After a partly-recovered Saya and Hagi hunt down a second Chiropteran to an American military installation, with other members of Red Shield in tow, it becomes clear that the American army has played some role in the Chiropterans' appearance. Saya and company discover a medicine in the secret American military hospital/bunker that bestows regenerative healing powers on those who are injected with it ... with the unfortunate side effect of turning them into Chiropterans. Though the investigation goes south, with the American military eventually bombing the base to cover up the evidence, Red Shield is able to find ties to a Vietnamese girl's school that date back to the U.S.'s infamous military involvement in the country.

And who better to send on an investigation of this school than a Japanese schoolgirl with latent vampire-killing powers?

The Blood franchise has such a large and established pedigree in anime and manga fandom, even just in terms of what's been released here in America, that it's kind of odd to talk about the Blood+ novel in isolation: after all, it's an adaptation of a TV series sequel to a feature film, all of which are commercially available in North America. That said, readers who are entering the franchise at this point should find the novel to be a fairly fun and light read -- and one that stands alone from its many film, TV, manga, and prose relatives. If the novel has a weakness, it's that it loses a bit on originality points: Ikehata never really tries to go any deeper than the "high school student with the special power to kill horrible monsters" high concept. While Saya makes for an interesting character and there are a few unexpected (and quite dramatic) deaths, the novel is surprisingly straightforward in execution, especially considering that the story that zips across countries and references some dark moments in American military history.

________________________

> [TASK 1] From the review of the Blood+ novel, list the kinds of related works in the franchise that the novel is said to stand alone from.
> [TASK 2] Quote the Blood+ novel review word for word, starting at "After a partly-recovered" and going up to and including "in the country.".

[Stored data]
________________________

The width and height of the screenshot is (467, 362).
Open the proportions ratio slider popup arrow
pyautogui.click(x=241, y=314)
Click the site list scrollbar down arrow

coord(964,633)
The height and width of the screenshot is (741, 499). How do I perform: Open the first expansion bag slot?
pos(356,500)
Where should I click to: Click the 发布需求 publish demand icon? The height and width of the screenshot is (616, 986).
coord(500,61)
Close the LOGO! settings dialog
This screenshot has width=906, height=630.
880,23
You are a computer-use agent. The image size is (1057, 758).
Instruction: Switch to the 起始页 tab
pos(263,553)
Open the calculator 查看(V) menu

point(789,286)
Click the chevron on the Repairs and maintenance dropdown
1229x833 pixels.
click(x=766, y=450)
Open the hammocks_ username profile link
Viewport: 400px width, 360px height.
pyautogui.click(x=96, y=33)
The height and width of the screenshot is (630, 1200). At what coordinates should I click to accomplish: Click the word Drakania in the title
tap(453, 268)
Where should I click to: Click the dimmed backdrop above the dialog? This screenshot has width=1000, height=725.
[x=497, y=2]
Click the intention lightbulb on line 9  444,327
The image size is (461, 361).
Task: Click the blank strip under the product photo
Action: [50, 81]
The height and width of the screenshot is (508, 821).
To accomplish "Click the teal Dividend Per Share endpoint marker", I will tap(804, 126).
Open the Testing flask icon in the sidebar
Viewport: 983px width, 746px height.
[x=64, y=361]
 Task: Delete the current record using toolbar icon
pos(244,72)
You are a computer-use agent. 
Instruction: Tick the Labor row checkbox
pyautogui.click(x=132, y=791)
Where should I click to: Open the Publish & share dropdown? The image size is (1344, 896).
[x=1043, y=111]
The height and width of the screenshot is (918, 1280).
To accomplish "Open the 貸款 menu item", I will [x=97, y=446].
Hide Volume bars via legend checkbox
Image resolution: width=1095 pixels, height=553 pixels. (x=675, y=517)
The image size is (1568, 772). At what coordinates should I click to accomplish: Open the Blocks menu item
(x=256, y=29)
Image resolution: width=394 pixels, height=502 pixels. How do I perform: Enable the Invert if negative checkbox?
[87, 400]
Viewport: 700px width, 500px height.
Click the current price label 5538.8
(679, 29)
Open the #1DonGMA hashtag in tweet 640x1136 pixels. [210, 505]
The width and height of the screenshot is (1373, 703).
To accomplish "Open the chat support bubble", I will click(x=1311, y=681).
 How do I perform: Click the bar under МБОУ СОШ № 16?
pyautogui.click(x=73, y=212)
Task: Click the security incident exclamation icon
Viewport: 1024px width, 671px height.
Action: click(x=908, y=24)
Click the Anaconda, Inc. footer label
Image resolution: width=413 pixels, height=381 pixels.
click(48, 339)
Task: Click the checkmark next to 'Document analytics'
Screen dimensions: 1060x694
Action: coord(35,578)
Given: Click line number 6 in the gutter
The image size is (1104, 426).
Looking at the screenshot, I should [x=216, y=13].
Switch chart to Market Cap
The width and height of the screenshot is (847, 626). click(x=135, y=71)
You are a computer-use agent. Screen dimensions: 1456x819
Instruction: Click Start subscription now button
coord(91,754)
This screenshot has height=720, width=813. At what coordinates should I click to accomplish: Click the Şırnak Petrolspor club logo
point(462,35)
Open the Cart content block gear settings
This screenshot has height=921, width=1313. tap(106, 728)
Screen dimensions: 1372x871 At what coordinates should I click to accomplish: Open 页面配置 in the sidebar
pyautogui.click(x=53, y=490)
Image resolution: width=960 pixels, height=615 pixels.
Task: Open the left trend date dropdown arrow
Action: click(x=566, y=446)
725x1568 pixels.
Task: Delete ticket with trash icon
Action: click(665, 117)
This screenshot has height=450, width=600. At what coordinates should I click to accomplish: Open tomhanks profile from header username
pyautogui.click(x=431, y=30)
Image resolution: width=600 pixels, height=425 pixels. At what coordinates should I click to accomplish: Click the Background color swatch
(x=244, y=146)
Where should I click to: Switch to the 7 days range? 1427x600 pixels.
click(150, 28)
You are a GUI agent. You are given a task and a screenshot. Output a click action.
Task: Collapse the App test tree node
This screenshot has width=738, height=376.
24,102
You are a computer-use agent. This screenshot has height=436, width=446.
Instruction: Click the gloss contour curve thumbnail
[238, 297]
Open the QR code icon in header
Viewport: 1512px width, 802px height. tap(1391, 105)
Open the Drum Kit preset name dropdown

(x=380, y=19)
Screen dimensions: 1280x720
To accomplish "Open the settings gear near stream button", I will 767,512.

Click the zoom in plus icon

________________________

> [EXPECTED OUTPUT 1] film, TV, manga, prose

> [EXPECTED OUTPUT 2]
After a partly-recovered Saya and Hagi hunt down a second Chiropteran to an American military installation, with other members of Red Shield in tow, it becomes clear that the American army has played some role in the Chiropterans' appearance. Saya and company discover a medicine in the secret American military hospital/bunker that bestows regenerative healing powers on those who are injected with it ... with the unfortunate side effect of turning them into Chiropterans. Though the investigation goes south, with the American military eventually bombing the base to cover up the evidence, Red Shield is able to find ties to a Vietnamese girl's school that date back to the U.S.'s infamous military involvement in the country.